04 / Outubro / 2018

Gestão da Saúde Pública: 4 desafios na atuação do agente comunitário

Os desafios dos agentes comunitários no cuidado da Saúde

Com objetivo de atuar diretamente com o cidadão na promoção do cuidado, profissional enfrenta dificuldades que vão desde o baixo número de agentes até problemas de comunicação

 

O agente comunitário é o braço da gestão da Saúde Pública que atua diretamente com o cidadão. Sua função vai além do cuidado - o objetivo desse profissional, descrito na Lei 11.350, de 2006, e aprimorado na Lei 13.595, de 2018, é ampliar o acesso da comunidade aos serviços de informação, Saúde, promoção social e de proteção da cidadania. Ele integra as equipes multidisciplinares do Programa Saúde da Família (PSF) e tem um papel fundamental em ações de medicina preventiva.

Rodrigo Tadeu da Silva, docente no Instituto de Pesquisa e Educação em Saúde de São Paulo (IPESSP), explica que esse profissional deve ter como foco o conhecimento e a prevenção. “O agente comunitário é de extrema importância em estratégias que contribuem para a queda dos índices de doenças que podem desencadear epidemias ou endemias, agindo de forma profilática junto à população.”

Com as orientações adequadas, há redução nos tratamentos e procedimentos como exames, internações e cirurgias, que são, em geral, mais caros. Além disso, a gestão da Saúde Pública obtém, por meio da atuação do agente comunitário, dados importantes para traçar cenários, prever demandas e melhorar a assistência como um todo.
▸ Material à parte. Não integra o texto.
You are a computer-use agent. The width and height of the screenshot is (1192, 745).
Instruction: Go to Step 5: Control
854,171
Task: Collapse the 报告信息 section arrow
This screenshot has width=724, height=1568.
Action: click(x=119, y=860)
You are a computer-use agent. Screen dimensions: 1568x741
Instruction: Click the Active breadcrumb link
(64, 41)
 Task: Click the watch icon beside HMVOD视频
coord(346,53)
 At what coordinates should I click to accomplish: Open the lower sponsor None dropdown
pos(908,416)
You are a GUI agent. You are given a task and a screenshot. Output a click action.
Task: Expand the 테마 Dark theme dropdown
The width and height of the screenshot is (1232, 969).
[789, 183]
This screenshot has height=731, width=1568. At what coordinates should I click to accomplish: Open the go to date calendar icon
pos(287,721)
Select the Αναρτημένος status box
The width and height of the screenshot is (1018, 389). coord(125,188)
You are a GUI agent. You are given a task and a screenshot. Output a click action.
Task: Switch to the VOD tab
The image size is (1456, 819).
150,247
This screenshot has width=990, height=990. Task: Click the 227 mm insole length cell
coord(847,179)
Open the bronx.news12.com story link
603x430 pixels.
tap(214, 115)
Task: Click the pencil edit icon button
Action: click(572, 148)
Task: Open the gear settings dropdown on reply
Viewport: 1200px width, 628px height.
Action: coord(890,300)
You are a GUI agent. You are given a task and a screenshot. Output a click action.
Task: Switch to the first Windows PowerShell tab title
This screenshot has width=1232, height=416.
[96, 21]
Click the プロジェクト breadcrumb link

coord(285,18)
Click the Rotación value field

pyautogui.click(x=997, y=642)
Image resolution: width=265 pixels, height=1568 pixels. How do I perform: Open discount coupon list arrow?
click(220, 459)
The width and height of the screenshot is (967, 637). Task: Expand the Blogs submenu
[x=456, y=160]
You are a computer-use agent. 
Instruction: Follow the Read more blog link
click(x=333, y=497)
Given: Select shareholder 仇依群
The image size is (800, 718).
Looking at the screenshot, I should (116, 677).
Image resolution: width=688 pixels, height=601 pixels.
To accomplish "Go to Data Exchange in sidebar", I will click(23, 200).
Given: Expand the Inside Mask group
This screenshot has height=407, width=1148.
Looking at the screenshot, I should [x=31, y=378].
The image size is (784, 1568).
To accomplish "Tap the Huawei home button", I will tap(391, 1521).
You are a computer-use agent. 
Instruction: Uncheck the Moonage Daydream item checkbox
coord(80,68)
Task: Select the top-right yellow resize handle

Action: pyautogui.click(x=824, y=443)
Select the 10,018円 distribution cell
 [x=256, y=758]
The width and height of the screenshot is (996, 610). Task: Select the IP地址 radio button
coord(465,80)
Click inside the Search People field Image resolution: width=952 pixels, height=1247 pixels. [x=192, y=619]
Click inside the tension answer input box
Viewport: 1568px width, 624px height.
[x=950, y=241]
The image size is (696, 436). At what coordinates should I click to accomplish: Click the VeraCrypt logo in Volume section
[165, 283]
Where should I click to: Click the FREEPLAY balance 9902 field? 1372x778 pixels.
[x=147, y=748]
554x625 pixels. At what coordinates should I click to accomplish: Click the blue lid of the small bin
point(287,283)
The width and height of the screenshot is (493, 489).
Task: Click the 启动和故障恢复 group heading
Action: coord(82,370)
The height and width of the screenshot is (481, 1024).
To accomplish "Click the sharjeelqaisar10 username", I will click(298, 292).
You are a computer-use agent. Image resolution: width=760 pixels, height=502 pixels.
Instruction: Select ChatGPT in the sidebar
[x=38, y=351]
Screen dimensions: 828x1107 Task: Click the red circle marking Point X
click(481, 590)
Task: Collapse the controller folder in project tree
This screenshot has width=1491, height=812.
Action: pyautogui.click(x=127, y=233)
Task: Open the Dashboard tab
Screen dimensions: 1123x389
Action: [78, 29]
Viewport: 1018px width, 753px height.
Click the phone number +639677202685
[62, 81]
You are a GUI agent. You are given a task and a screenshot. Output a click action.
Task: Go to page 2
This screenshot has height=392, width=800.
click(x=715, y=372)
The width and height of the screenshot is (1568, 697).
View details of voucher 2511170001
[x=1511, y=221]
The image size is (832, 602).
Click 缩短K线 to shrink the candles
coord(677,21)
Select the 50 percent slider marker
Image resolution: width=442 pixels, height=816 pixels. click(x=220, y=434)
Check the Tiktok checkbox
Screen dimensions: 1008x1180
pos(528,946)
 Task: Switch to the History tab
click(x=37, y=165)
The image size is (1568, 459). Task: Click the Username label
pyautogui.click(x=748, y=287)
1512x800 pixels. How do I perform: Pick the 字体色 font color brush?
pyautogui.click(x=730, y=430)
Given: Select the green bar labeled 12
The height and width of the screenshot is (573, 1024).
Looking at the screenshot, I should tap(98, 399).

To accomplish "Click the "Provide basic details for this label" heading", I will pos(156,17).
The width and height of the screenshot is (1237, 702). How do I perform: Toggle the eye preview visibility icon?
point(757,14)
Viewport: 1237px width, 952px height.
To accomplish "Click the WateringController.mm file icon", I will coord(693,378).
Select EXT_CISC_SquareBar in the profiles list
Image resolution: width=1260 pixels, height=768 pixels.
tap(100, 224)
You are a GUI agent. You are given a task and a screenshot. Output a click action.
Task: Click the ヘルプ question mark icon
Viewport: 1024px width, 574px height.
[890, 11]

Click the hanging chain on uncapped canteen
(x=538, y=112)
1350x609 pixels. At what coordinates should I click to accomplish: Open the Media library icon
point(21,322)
Para exercer a função, os profissionais encontram uma série de desafios, tais como número insuficiente de agentes, negativa dos cidadãos em recebê-los, problemas de comunicação com gestores e ausência de tecnologias que otimizam o trabalho, entre outros. Silva divide esses desafios em quatro grandes eixos:

  • Estruturais: segundo o Departamento de Atenção Básica (DAB), do Ministério da Saúde, há 264.521 agentes comunitários de Saúde atuando no País (dados de janeiro de 2018). O próprio ministério afirma que o ideal seria que um profissional atendesse em torno de 3 mil pessoas, com visitas mensais às famílias assistidas. Levando em consideração a estimativa populacional do IBGE de 2018, o País contabiliza 209,1 milhão de habitantes, ou seja, há um agente para cada 790 mil pessoas - número distante do ideal. Ainda conforme o DAB, há quase 100 municípios brasileiros que não contam com equipes de Saúde da Família. 
  • Populacionais: dificuldades para encontrar os moradores em casa ou para obter a autorização para a execução das atividades são os principais desafios desse eixo. Problemas na infraestrutura da comunidade que limitam o acesso e vulnerabilidades sociais também são citados pelo especialista. 
  • Administrativos: a falta de padronização dos processos nas Unidades Básicas de Saúde (UBSs) é outro limitador do trabalho do agente comunitário, segundo Silva. “Sem clareza no desempenho da função, o profissional pode se deparar com riscos que dificultam a execução do trabalho e prejudicam as estratégias de prevenção e controle de doenças”, destaca. Um dos principais gargalos está na forma de compilar os dados coletados nas visitas domiciliares. Sem uma estratégia clara e organizada, inclusive com ferramentas de inteligência de negócios como Business Intelligence (BI) e analytics, por exemplo, dificilmente a gestão da Saúde Pública conseguirá extrair informações relevantes para a tomada de decisão. 
  • Tecnológicos: problemas de comunicação e ausência de tecnologias que otimizam o dia a dia do profissional, como tablets com acesso à internet e conectados diretamente com o Prontuário Eletrônico do Cidadão (PEC), fazem com que o trabalho do profissional se torne mais burocrático e sujeito a erros. É preciso anotar as informações em papel, que podem ser perdidos ou danificados. Além disso, na transcrição para o sistema de gestão da unidade e no encaminhamento ao E-SUS, pode haver erros que prejudiquem a qualidade dos dados e, portanto, as estratégias de prevenção. 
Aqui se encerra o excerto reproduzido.